Vision loss in both eyes can be a sign of acute porphyria in children when associated with unexplained abdominal pain, a case report suggests.
Proper treatment can also successfully reverse this vision loss, according to the report, which was titled “Bilateral reversible visual loss secondary to undiagnosed acute porphyria in a child” and published in Eye Reports.
Porphyria is caused by alterations in the biological pathway that generates heme — a molecule essential for the transport of oxygen in red blood cells and the breakdown of compounds in the liver. This leads to a buildup of chemical intermediates called porphyrins, which can cause damage to multiple bodily functions.
Diagnosing porphyria is often challenging, largely because different people with the same condition can experience widely different symptoms. Vision loss associated with acute porphyria has been previously reported, but eye-related symptoms of porphyria are rare.
A team from Malaysia detailed the case of a 9-year-old girl who was admitted to the hospital for acute gastroenteritis, after four days of fever, abdominal pain, vomiting, and diarrhea.
While in the hospital, she developed urinary and bowel incontinence, followed by a strong headache and limb weakness. On the third day, the girl reported vision loss in both eyes.
Her mother said she had no known disease before admission and there was no family history of a neurological disorder.
A bedside examination revealed a lack of energy, or lethargy, with peripheral neuropathy (nerve damage). Her pupils were dilated and unresponsive to light reflex.
She was then diagnosed with meningitis and atypical bilateral retrobulbar optic neuritis (a form of inflammation to the optic nerve), and started treatment with systemic steroids and the antibiotic Rocephin (ceftriaxone).
A battery of tests were then conducted to check for infectious or autoimmune conditions that might account for the symptoms. No noteworthy results were obtained.

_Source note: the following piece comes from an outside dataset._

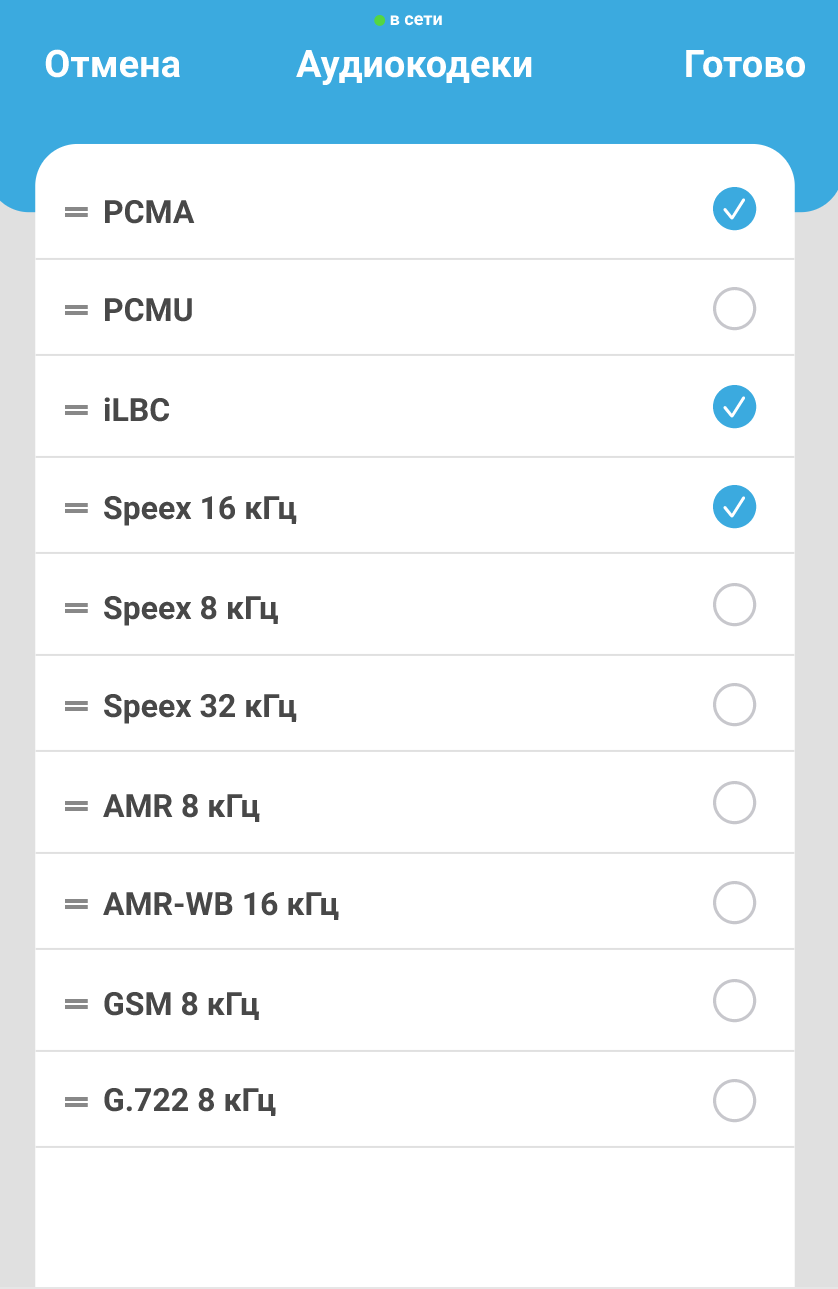
Task: Disable the iLBC codec checkbox
Action: [734, 407]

Although her symptoms did not ease, she was discharged from the hospital with a referral to a psychiatrist. However, she experienced a seizure at home and was readmitted to the hospital.
She was given the anti-seizure medication phenytoin and underwent another diagnostic workup, but without clear results. The girl experienced a hypertensive crisis and steroid-induced glaucoma requiring topical treatment.

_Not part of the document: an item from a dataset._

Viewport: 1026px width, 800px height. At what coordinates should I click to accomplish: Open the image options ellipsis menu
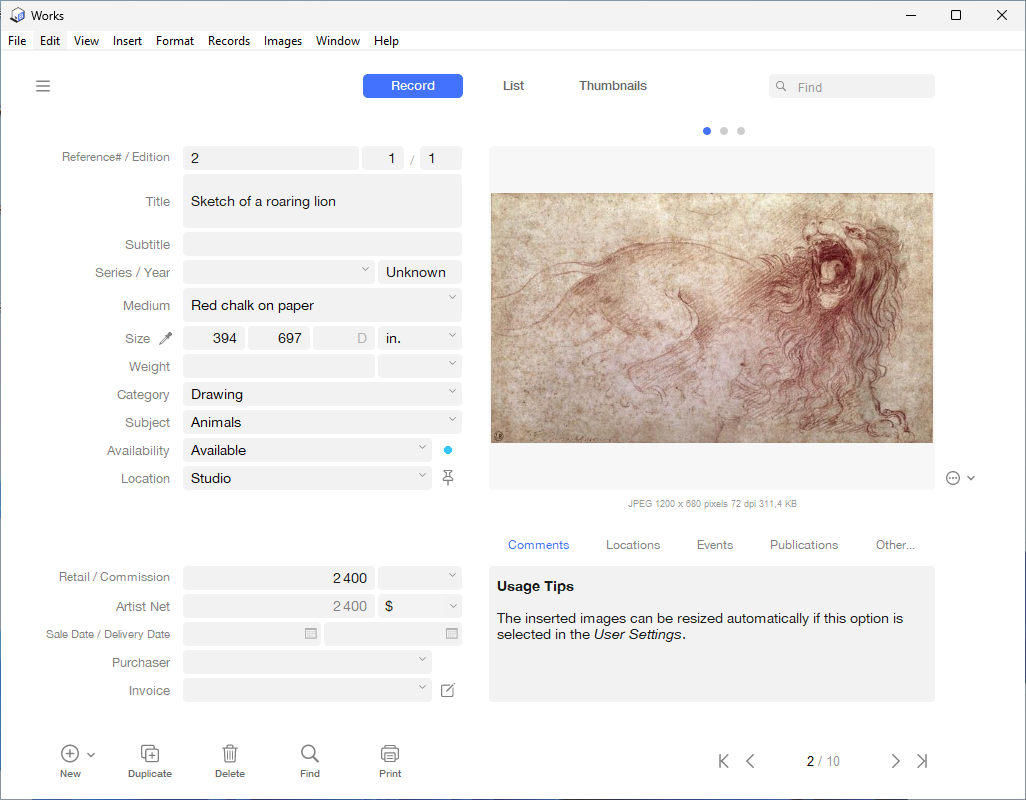[952, 478]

The team then noticed that the girl’s urine was dark, which can be indicative of porphyria. However, multiple urine tests were within normal ranges.

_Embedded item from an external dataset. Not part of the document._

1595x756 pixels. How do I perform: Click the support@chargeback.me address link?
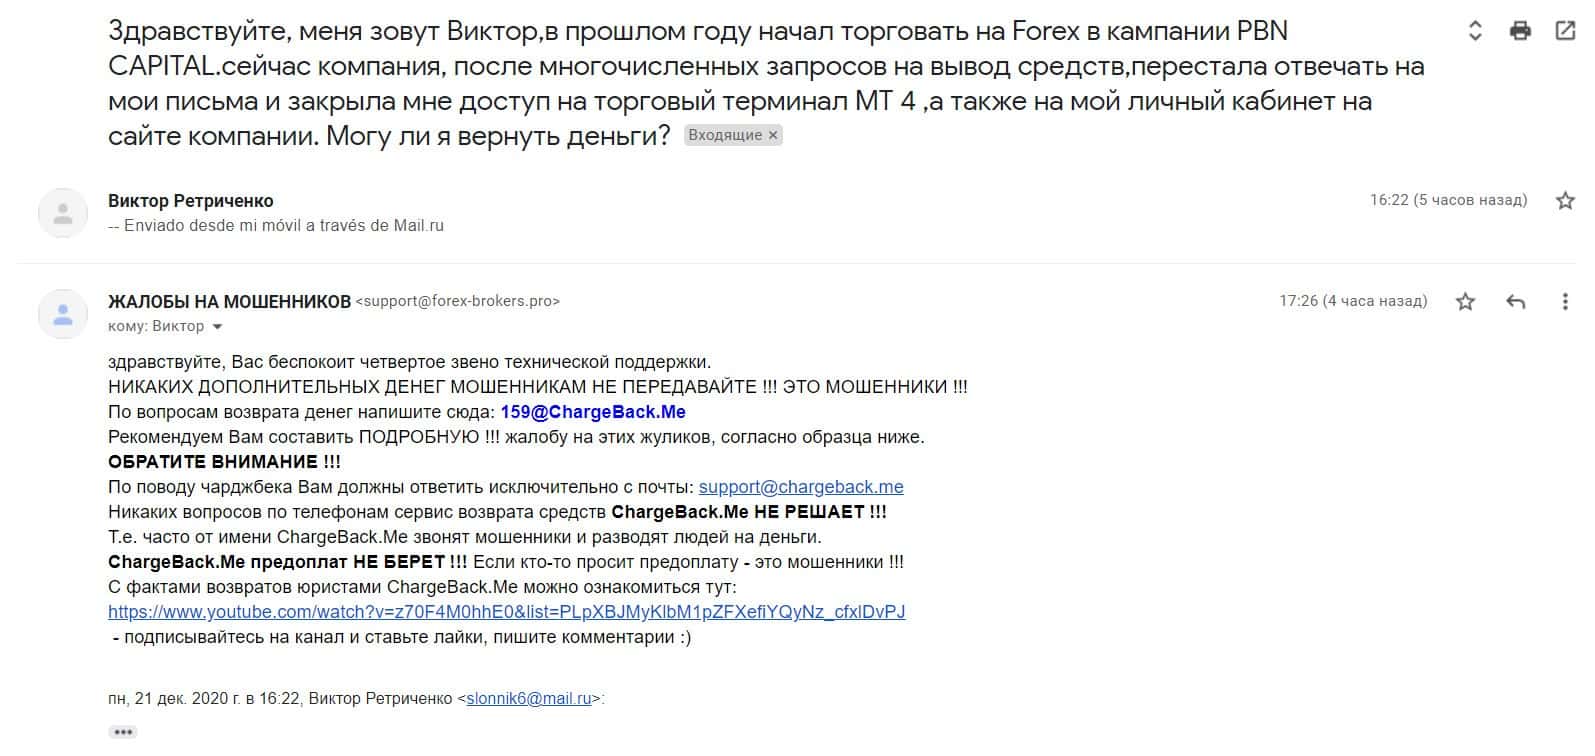tap(801, 487)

“Nevertheless,” the researchers wrote, “the constellation of signs and symptoms were suggestive of acute porphyria.”
Based on this suspicion, the child was started on a high-sugar (10% dextrose) and carbohydrate diet. She responded well to this treatment, with her abdominal pain subsiding within three days. Treatment with phenytoin was stopped.
Within six months, the girl’s vision improved to an acuity of 20/40 in both eyes, and her pupils normalized.
This case report illustrates some of the challenges of diagnosing porphyria. In particular, it shows that vision loss can be a symptom of the condition.
As in this patient, normal results on urine tests have been previously reported in other children with acute porphyria, the scientists said.
“Physicians should have a high index of suspicion in cases of visual loss in a child with unexplained abdominal pain,” the team wrote. “Appropriate and timely diagnosis and management in these patients is essential.”